Check every line of the material below for the string "computer". State how many lines have it.

---+---

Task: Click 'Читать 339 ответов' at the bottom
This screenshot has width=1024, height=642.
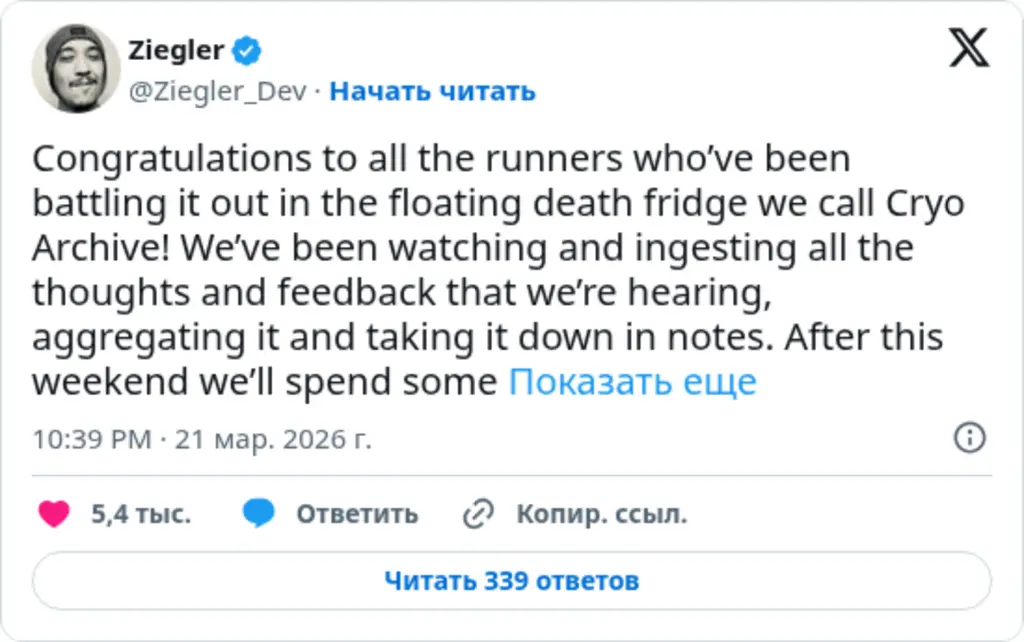Action: click(512, 579)
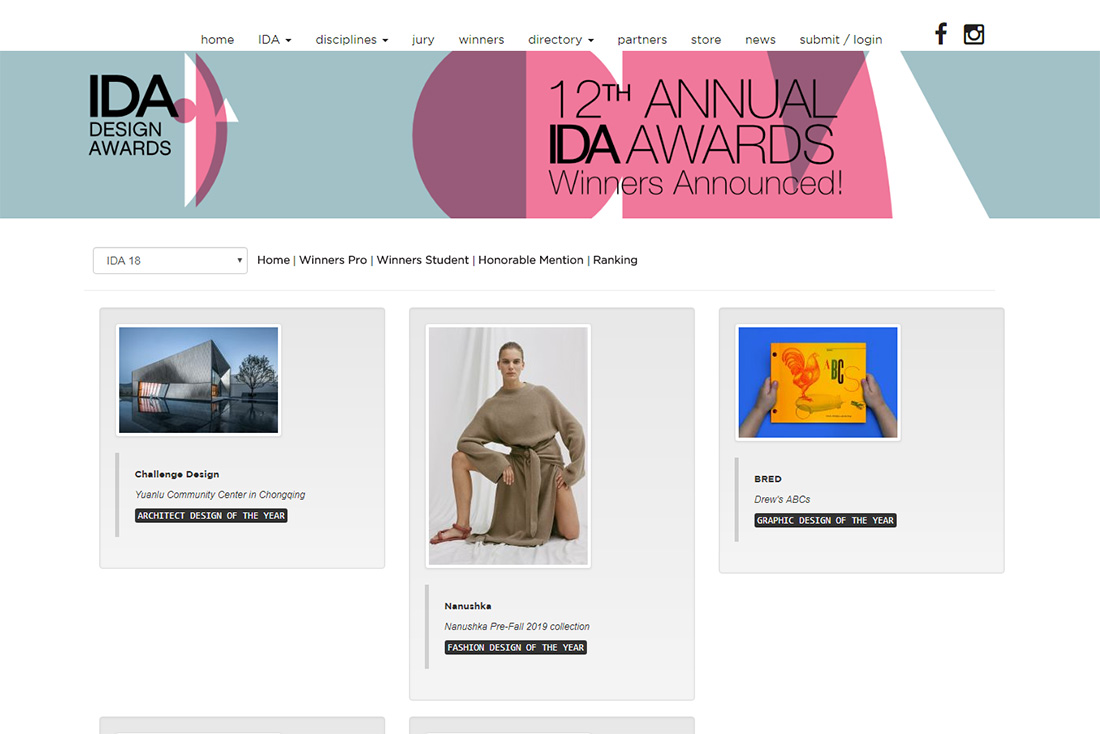Open the Instagram icon link
Viewport: 1100px width, 734px height.
(973, 34)
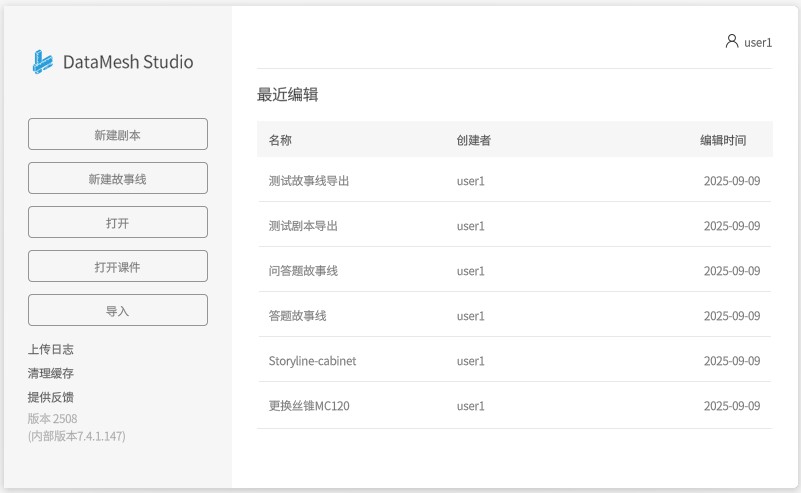Screen dimensions: 801x493
Task: Open the 答题故事线 entry
Action: [297, 316]
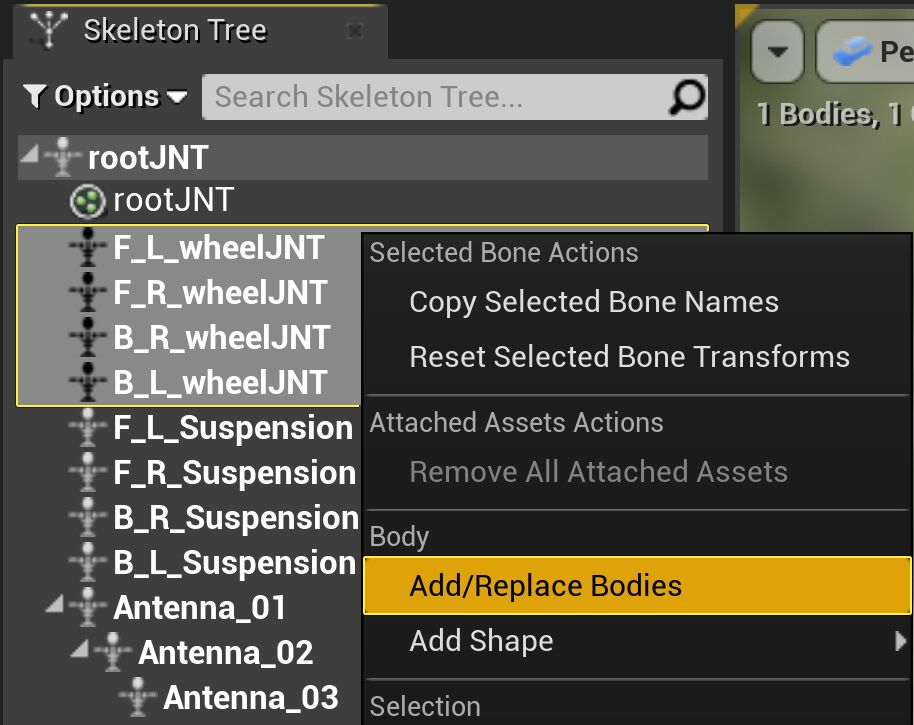Type in Search Skeleton Tree field
This screenshot has height=725, width=914.
pyautogui.click(x=435, y=97)
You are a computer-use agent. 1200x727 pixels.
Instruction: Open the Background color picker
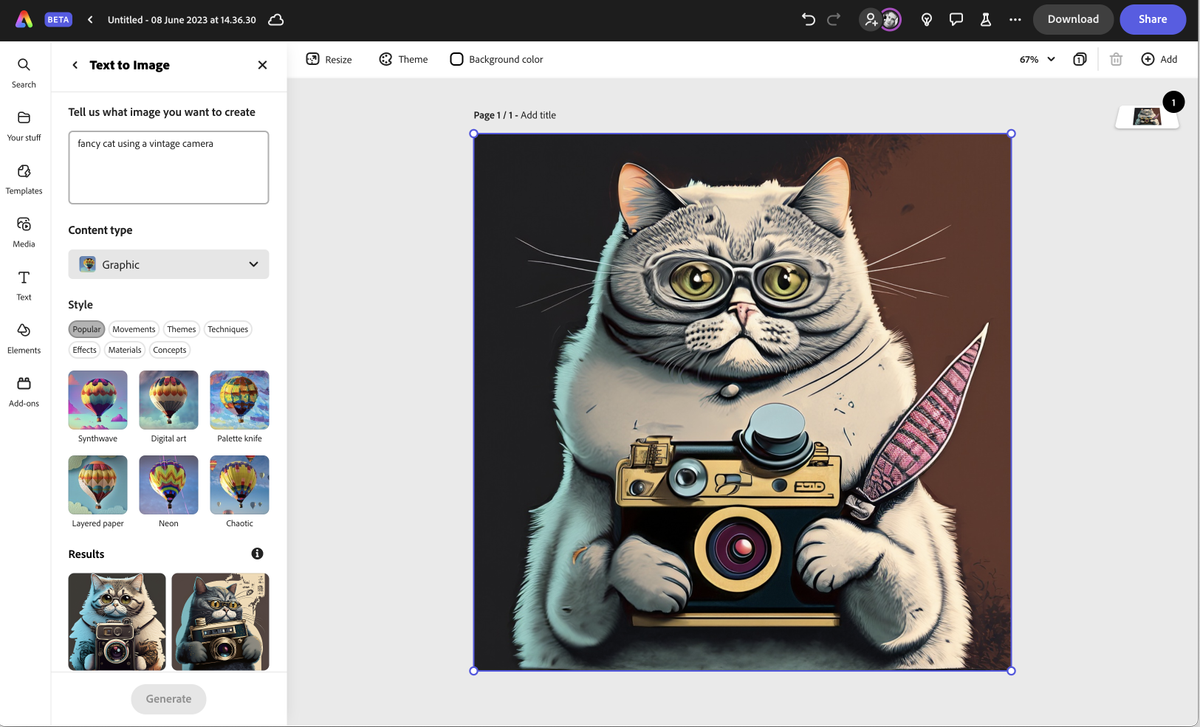click(x=496, y=59)
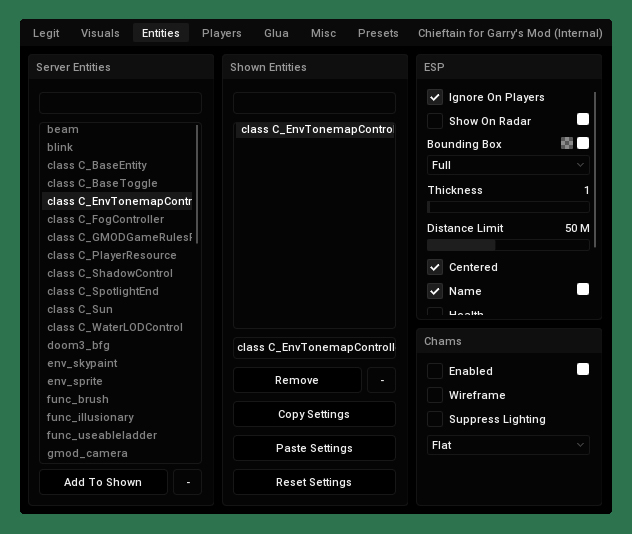Screen dimensions: 632x534
Task: Click the Name color swatch
Action: click(x=583, y=290)
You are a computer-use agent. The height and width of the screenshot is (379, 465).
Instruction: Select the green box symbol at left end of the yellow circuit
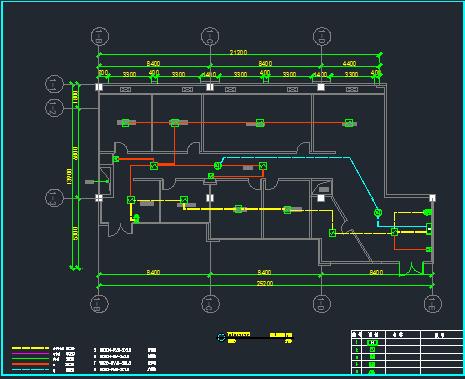tap(131, 200)
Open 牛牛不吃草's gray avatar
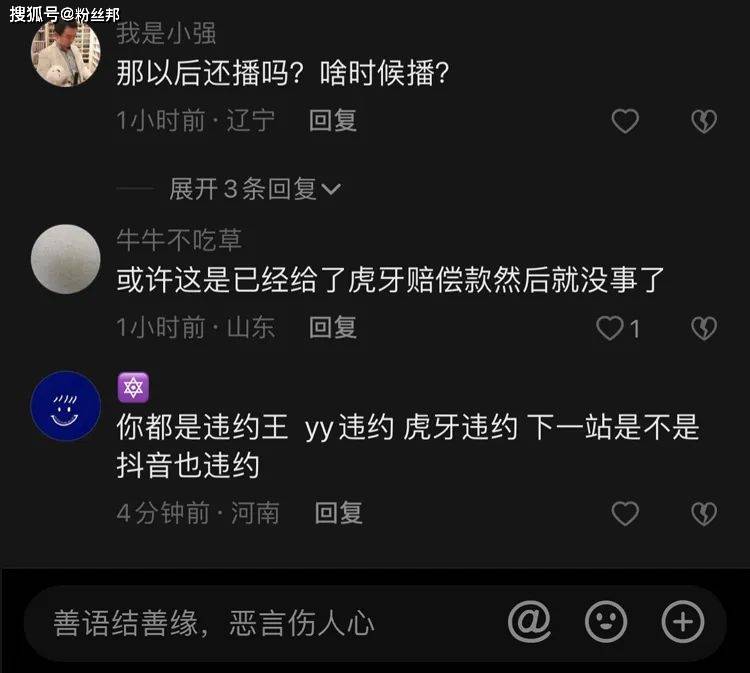Screen dimensions: 750x673 coord(66,259)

---+---

--- EXERCISE RESULT ---
2